The future of environmentalism in Connecticut just might be economic development.

trees.jpgAt the Connecticut League of Conservation Voters' 12th Annual Environmental Summit in Hartford Tuesday afternoon, it was growth, not blocking bulldozers, that got the old hands and activists chattering.

Sure, it was obvious Tuesday that some in the tree-hugging community are still steamed at the Malloy administration's failure to do enough to protect a state-owned conservation tract in the infamous Haddam Land Swap. And yes, cyclists still want more proof that the state Department of Transportation cares about something more than autos and pavement.

 

But if you think that the environment agenda for next year is just stopping subdivisions or stricter controls on polluters, you're only partially right. There's a whole lot more going on with your local conservationists, who are finally retooling for the future.

 

It's about long-cherished causes for some — I heard plenty of the usual about water quality, open space and climate change Tuesday — but there was plenty of fresh conversation about supporting growth close to cities, bus and train stations and near neighborhoods where people can walk more.

Exercise requirements
1) In the article on Connecticut environmentalism, in what city was the Connecticut League of Conservation Voters' 12th Annual Environmental Summit held?
2) From the article on Connecticut environmentalism, extract the passage from "The future of" up to and including "and activists chattering.".

[Records from a data source]

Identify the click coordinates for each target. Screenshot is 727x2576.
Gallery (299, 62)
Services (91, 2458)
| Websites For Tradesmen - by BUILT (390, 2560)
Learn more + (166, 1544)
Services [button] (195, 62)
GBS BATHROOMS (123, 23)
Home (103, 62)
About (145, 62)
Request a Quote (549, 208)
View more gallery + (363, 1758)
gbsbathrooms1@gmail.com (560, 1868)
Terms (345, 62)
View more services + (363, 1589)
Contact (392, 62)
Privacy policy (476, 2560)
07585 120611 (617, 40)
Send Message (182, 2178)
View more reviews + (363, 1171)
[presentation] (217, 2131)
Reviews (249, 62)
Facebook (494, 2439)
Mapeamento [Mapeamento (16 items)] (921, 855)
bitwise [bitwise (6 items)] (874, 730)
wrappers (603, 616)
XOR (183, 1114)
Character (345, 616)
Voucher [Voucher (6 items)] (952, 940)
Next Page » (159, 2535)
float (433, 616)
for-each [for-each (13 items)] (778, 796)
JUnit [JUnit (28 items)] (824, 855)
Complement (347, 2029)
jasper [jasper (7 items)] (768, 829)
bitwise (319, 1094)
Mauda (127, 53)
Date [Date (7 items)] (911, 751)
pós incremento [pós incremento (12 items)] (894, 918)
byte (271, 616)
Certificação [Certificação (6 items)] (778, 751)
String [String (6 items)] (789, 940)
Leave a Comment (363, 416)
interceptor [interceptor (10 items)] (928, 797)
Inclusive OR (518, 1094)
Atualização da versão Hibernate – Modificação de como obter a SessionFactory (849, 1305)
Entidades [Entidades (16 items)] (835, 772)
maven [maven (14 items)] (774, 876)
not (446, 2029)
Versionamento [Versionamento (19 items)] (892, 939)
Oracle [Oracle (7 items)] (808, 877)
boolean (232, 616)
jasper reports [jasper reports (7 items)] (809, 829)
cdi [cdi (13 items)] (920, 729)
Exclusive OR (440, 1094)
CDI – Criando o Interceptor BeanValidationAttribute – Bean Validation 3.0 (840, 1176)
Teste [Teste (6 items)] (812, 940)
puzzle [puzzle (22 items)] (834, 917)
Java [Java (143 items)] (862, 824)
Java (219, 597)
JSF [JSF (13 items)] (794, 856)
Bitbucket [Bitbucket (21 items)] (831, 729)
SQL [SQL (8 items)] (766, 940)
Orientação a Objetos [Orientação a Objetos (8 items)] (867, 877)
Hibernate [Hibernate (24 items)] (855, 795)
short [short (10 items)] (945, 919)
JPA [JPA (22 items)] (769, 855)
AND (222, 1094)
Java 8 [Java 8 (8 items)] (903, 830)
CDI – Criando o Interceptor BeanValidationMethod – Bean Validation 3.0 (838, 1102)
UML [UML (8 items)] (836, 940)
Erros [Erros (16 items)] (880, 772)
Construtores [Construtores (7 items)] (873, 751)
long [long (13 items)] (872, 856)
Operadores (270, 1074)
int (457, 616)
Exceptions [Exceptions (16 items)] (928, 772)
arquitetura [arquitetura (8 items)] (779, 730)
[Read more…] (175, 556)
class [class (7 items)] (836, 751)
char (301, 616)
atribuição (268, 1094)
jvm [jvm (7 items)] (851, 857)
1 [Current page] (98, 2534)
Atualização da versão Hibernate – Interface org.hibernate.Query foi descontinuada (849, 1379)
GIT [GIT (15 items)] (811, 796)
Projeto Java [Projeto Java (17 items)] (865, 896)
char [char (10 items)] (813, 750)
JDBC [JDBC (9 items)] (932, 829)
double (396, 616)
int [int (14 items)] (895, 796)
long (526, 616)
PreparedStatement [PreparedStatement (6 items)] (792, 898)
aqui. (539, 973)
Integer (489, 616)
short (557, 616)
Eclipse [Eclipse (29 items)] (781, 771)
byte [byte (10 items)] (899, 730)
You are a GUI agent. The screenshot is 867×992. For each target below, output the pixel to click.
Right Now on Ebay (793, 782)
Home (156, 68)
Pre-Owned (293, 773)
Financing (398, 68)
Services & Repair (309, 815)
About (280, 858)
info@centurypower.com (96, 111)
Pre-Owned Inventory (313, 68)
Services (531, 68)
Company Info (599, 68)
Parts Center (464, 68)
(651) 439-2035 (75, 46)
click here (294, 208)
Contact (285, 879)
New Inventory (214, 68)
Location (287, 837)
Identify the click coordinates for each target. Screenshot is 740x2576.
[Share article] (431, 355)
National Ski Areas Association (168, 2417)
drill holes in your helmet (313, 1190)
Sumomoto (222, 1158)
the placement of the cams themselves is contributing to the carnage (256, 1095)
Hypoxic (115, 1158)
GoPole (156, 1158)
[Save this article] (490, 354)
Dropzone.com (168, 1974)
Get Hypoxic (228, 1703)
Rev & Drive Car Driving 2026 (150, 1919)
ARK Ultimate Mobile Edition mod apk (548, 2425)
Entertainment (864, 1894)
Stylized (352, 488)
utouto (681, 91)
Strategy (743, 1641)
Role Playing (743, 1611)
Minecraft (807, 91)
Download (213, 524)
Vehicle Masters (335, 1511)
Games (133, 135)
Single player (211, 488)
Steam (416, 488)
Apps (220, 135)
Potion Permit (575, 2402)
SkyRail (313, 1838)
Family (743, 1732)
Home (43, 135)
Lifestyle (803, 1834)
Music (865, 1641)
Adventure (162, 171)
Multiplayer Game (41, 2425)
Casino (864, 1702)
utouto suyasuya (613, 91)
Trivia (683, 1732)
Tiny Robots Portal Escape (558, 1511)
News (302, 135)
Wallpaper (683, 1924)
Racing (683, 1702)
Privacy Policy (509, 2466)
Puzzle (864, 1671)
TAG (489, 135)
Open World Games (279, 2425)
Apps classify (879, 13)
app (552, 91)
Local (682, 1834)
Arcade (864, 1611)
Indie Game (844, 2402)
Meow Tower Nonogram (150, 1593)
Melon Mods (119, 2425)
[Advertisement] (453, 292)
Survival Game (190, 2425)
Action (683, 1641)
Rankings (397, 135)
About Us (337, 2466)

Answers for this exercise
1) Hartford

2)
The future of environmentalism in Connecticut just might be economic development.

trees.jpgAt the Connecticut League of Conservation Voters' 12th Annual Environmental Summit in Hartford Tuesday afternoon, it was growth, not blocking bulldozers, that got the old hands and activists chattering.